文書の一節

########################################

そして10月に京都2400mで行われた京都大賞典に出走した。まずまずのスタートを切ってから後方に下げ、大逃げしたレガシーワールドが最初の1000m59.7秒で引っ張るなか、13頭立てで最後尾13番手という貫禄のレースを展開していく。3コーナーでも上がっていかず、4コーナーになってやっと加速して大外へ持ち出した。京都の400mの直線で前を走る10頭を完全に抜き去り、2馬身半の差まで付けてゴールインした。
ヒシアマゾンは残り400m地点から残り200m地点までの1ハロンで11番手から4番手にまで浮上している。この区間のレースラップが11秒2なので、ヒシアマゾンの走りはそれよりももっと速い。畠山直毅は「1ハロン10秒6」と推定している[28]。こうした数字は競馬界に衝撃を与えるものだった。
ヒシアマゾンは東京2400mで行われるジャパンカップに向かった。この当時は天皇賞(秋)が外国産馬に開放されておらず、古馬牝馬が参加できる牝馬限定GIレースも存在しなかったので、ジャパンカップが唯一の選択肢だったのである。故障復帰から2戦目のナリタブライアンが1番人気3.7倍で、ヒシアマゾンが2番人気4.3倍となった。1994年有馬記念の時は大きく離れていたオッズの差はほんの僅かにまで縮まっていた。
この年のジャパンカップは出走15頭で日本馬が6頭。ナリタブライアンとヒシアマゾンの他にはタイキブリザード(宝塚記念2着)がおり、そのほかはマチカネタンホイザ、ロイスアンドロイス、ナイスネイチャというおなじみの善戦マン3頭だった。天皇賞(春)や宝塚記念の勝ち馬は故障で出走できず[29]、天皇賞(秋)の1着馬と2着馬は有馬記念に備えて回避していた[30]。

########################################

取り組む課題
A - ヒシアマゾンについての文章から、「そして10月に京都2400m」を含む語句で始まり「差まで付けてゴールインした。」の後で終わる部分を、一字も変えずに書き写して返しなさい。
B - ヒシアマゾンについての文章のうち、「この年のジャパンカップは」で始まる段落を、主な事実を残して箇条書きにまとめなさい。
C - ヒシアマゾンについての文章を、最後の文の次から書き継ぎなさい。

提供資料
########################################

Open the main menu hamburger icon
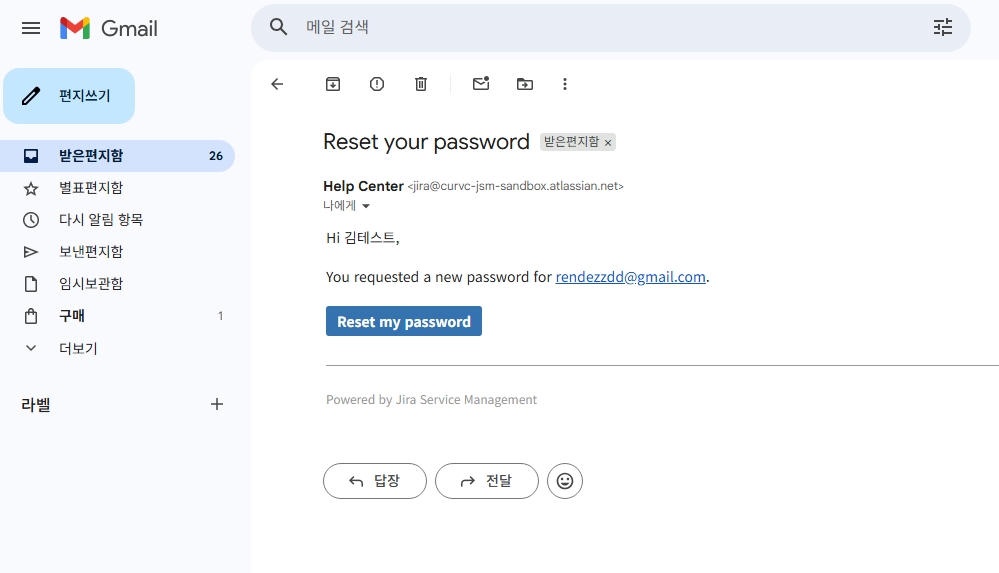Screen dimensions: 999x573 31,28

########################################

演習の結果
A -
そして10月に京都2400mで行われた京都大賞典に出走した。まずまずのスタートを切ってから後方に下げ、大逃げしたレガシーワールドが最初の1000m59.7秒で引っ張るなか、13頭立てで最後尾13番手という貫禄のレースを展開していく。3コーナーでも上がっていかず、4コーナーになってやっと加速して大外へ持ち出した。京都の400mの直線で前を走る10頭を完全に抜き去り、2馬身半の差まで付けてゴールインした。

B -
- 出走は15頭で、そのうち日本馬は6頭だった。
- 日本馬はナリタブライアン、ヒシアマゾン、タイキブリザード(宝塚記念2着)、それにおなじみの善戦マン3頭(マチカネタンホイザ、ロイスアンドロイス、ナイスネイチャ)だった。
- 天皇賞(春)と宝塚記念の勝ち馬は、故障で出走できなかった。
- 天皇賞(秋)の1着馬と2着馬は、有馬記念に備えて回避していた。

C -
ペースを作るとみられていた逃げ馬タークパサー(Turk Passer)がレース直前になって出走を取り消し、一気に逃げ馬不在となり、先が読めない混沌とした状況になった。
当日の東京競馬場は薄い雲が広がっていて、弱い日光が差し込んで芝生に馬の影が薄く映ったと思えば、その次の瞬間は日光が遮られて芝生の緑色が濃くなる、という様子だった。
8枠14番のサンドピットがなかなかゲートに入ろうとしなかったので、7枠12番に入ったヒシアマゾンはゲートの中で暴れ、そのせいもあって出遅れた。
5枠9番のタイキブリザードと6枠10番のエルナンドと6枠11番のストーニーベイは3頭とも好スタートを切ったが、ストーニーベイが出馬直後にダッシュを決めて左側に切れ込み、エルナンドの前を塞いだ。ストーニーベイに釣られてエルナンドも左によれてタイキブリザードと接触した。前を塞がれつつ左のタイキブリザードと接触したエルナンドが今度は大きく右にふらつく。ふらついたエルナンドがヒシアマゾンの前にやってきて、それを避けるためヒシアマゾンも右に進路を変えざるを得ず、さらに後方へ下がる羽目になり、ポツンと離れた最後方に位置した(動画)。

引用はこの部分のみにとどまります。